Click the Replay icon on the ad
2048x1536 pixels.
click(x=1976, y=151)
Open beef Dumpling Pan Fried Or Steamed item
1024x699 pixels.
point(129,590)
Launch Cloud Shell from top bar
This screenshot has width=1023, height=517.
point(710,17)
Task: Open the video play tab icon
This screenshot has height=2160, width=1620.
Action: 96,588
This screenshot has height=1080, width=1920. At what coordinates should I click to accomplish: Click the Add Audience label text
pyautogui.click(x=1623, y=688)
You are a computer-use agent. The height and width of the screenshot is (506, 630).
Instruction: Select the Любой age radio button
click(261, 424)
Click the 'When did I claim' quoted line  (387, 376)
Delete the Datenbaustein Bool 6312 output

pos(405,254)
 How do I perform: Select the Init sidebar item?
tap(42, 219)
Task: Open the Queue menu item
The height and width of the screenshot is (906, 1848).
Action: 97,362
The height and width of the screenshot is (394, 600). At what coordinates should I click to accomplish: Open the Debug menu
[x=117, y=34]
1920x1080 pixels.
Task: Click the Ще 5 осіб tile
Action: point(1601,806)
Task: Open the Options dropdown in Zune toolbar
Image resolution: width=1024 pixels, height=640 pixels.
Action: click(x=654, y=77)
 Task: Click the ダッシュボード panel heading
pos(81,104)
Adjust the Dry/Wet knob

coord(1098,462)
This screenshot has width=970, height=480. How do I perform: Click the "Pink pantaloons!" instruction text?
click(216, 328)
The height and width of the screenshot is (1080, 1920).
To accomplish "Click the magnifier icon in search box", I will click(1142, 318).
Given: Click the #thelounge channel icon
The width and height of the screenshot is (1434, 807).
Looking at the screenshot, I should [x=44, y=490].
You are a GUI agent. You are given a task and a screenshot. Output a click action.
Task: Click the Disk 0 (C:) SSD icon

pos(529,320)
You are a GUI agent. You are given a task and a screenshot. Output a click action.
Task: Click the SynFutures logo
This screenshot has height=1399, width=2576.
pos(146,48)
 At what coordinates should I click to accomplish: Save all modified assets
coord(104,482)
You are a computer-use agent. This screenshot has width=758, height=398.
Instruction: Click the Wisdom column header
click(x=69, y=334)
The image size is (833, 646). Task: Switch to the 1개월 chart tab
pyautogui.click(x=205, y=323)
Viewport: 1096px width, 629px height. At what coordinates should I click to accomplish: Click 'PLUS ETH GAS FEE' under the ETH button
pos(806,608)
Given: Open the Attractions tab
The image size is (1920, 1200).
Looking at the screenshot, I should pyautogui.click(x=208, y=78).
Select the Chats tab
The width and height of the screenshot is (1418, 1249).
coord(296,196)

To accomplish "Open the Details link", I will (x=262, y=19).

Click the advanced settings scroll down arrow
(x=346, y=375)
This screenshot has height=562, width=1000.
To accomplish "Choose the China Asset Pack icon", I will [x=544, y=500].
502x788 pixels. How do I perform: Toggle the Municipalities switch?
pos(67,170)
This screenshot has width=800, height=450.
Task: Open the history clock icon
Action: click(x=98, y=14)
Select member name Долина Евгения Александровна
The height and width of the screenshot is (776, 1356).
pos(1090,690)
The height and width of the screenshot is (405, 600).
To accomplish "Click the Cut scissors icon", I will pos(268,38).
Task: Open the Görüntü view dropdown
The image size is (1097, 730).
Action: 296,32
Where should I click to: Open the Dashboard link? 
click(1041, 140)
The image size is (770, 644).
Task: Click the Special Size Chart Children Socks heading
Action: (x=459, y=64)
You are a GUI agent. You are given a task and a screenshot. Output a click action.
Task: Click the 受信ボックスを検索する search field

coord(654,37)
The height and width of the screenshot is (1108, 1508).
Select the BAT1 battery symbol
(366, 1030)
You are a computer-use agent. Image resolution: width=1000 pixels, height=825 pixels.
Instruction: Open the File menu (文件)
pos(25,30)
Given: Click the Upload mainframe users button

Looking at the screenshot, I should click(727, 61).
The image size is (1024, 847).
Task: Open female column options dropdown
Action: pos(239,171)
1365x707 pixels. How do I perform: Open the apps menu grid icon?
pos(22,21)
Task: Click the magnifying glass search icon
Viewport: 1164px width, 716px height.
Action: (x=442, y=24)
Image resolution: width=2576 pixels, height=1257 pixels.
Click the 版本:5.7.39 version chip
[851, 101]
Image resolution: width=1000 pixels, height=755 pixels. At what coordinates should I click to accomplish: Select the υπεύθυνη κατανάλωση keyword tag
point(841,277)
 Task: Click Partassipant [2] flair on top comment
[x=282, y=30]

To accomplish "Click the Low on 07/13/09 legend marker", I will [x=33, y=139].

SET EXERCISE: Copy every one of the rows above word for word.

WRITTEN RESPONSE:
Click the Replay icon on the ad
2048x1536 pixels.
click(x=1976, y=151)
Open beef Dumpling Pan Fried Or Steamed item
1024x699 pixels.
point(129,590)
Launch Cloud Shell from top bar
This screenshot has width=1023, height=517.
point(710,17)
Task: Open the video play tab icon
This screenshot has height=2160, width=1620.
Action: 96,588
This screenshot has height=1080, width=1920. At what coordinates should I click to accomplish: Click the Add Audience label text
pyautogui.click(x=1623, y=688)
You are a computer-use agent. The height and width of the screenshot is (506, 630).
Instruction: Select the Любой age radio button
click(261, 424)
Click the 'When did I claim' quoted line  (387, 376)
Delete the Datenbaustein Bool 6312 output

pos(405,254)
 How do I perform: Select the Init sidebar item?
tap(42, 219)
Task: Open the Queue menu item
The height and width of the screenshot is (906, 1848).
Action: 97,362
The height and width of the screenshot is (394, 600). At what coordinates should I click to accomplish: Open the Debug menu
[x=117, y=34]
1920x1080 pixels.
Task: Click the Ще 5 осіб tile
Action: point(1601,806)
Task: Open the Options dropdown in Zune toolbar
Image resolution: width=1024 pixels, height=640 pixels.
Action: click(x=654, y=77)
 Task: Click the ダッシュボード panel heading
pos(81,104)
Adjust the Dry/Wet knob

coord(1098,462)
This screenshot has width=970, height=480. How do I perform: Click the "Pink pantaloons!" instruction text?
click(216, 328)
The height and width of the screenshot is (1080, 1920).
To accomplish "Click the magnifier icon in search box", I will click(1142, 318).
Given: Click the #thelounge channel icon
The width and height of the screenshot is (1434, 807).
Looking at the screenshot, I should [x=44, y=490].
You are a GUI agent. You are given a task and a screenshot. Output a click action.
Task: Click the Disk 0 (C:) SSD icon

pos(529,320)
You are a GUI agent. You are given a task and a screenshot. Output a click action.
Task: Click the SynFutures logo
This screenshot has height=1399, width=2576.
pos(146,48)
 At what coordinates should I click to accomplish: Save all modified assets
coord(104,482)
You are a computer-use agent. This screenshot has width=758, height=398.
Instruction: Click the Wisdom column header
click(x=69, y=334)
The image size is (833, 646). Task: Switch to the 1개월 chart tab
pyautogui.click(x=205, y=323)
Viewport: 1096px width, 629px height. At what coordinates should I click to accomplish: Click 'PLUS ETH GAS FEE' under the ETH button
pos(806,608)
Given: Open the Attractions tab
The image size is (1920, 1200).
Looking at the screenshot, I should pyautogui.click(x=208, y=78).
Select the Chats tab
The width and height of the screenshot is (1418, 1249).
coord(296,196)

To accomplish "Open the Details link", I will (x=262, y=19).

Click the advanced settings scroll down arrow
(x=346, y=375)
This screenshot has height=562, width=1000.
To accomplish "Choose the China Asset Pack icon", I will [x=544, y=500].
502x788 pixels. How do I perform: Toggle the Municipalities switch?
pos(67,170)
This screenshot has width=800, height=450.
Task: Open the history clock icon
Action: click(x=98, y=14)
Select member name Долина Евгения Александровна
The height and width of the screenshot is (776, 1356).
pos(1090,690)
The height and width of the screenshot is (405, 600).
To accomplish "Click the Cut scissors icon", I will pos(268,38).
Task: Open the Görüntü view dropdown
The image size is (1097, 730).
Action: 296,32
Where should I click to: Open the Dashboard link? 
click(1041, 140)
The image size is (770, 644).
Task: Click the Special Size Chart Children Socks heading
Action: (x=459, y=64)
You are a GUI agent. You are given a task and a screenshot. Output a click action.
Task: Click the 受信ボックスを検索する search field

coord(654,37)
The height and width of the screenshot is (1108, 1508).
Select the BAT1 battery symbol
(366, 1030)
You are a computer-use agent. Image resolution: width=1000 pixels, height=825 pixels.
Instruction: Open the File menu (文件)
pos(25,30)
Given: Click the Upload mainframe users button

Looking at the screenshot, I should click(727, 61).
The image size is (1024, 847).
Task: Open female column options dropdown
Action: pos(239,171)
1365x707 pixels. How do I perform: Open the apps menu grid icon?
pos(22,21)
Task: Click the magnifying glass search icon
Viewport: 1164px width, 716px height.
Action: (x=442, y=24)
Image resolution: width=2576 pixels, height=1257 pixels.
Click the 版本:5.7.39 version chip
[851, 101]
Image resolution: width=1000 pixels, height=755 pixels. At what coordinates should I click to accomplish: Select the υπεύθυνη κατανάλωση keyword tag
point(841,277)
 Task: Click Partassipant [2] flair on top comment
[x=282, y=30]

To accomplish "Click the Low on 07/13/09 legend marker", I will [x=33, y=139].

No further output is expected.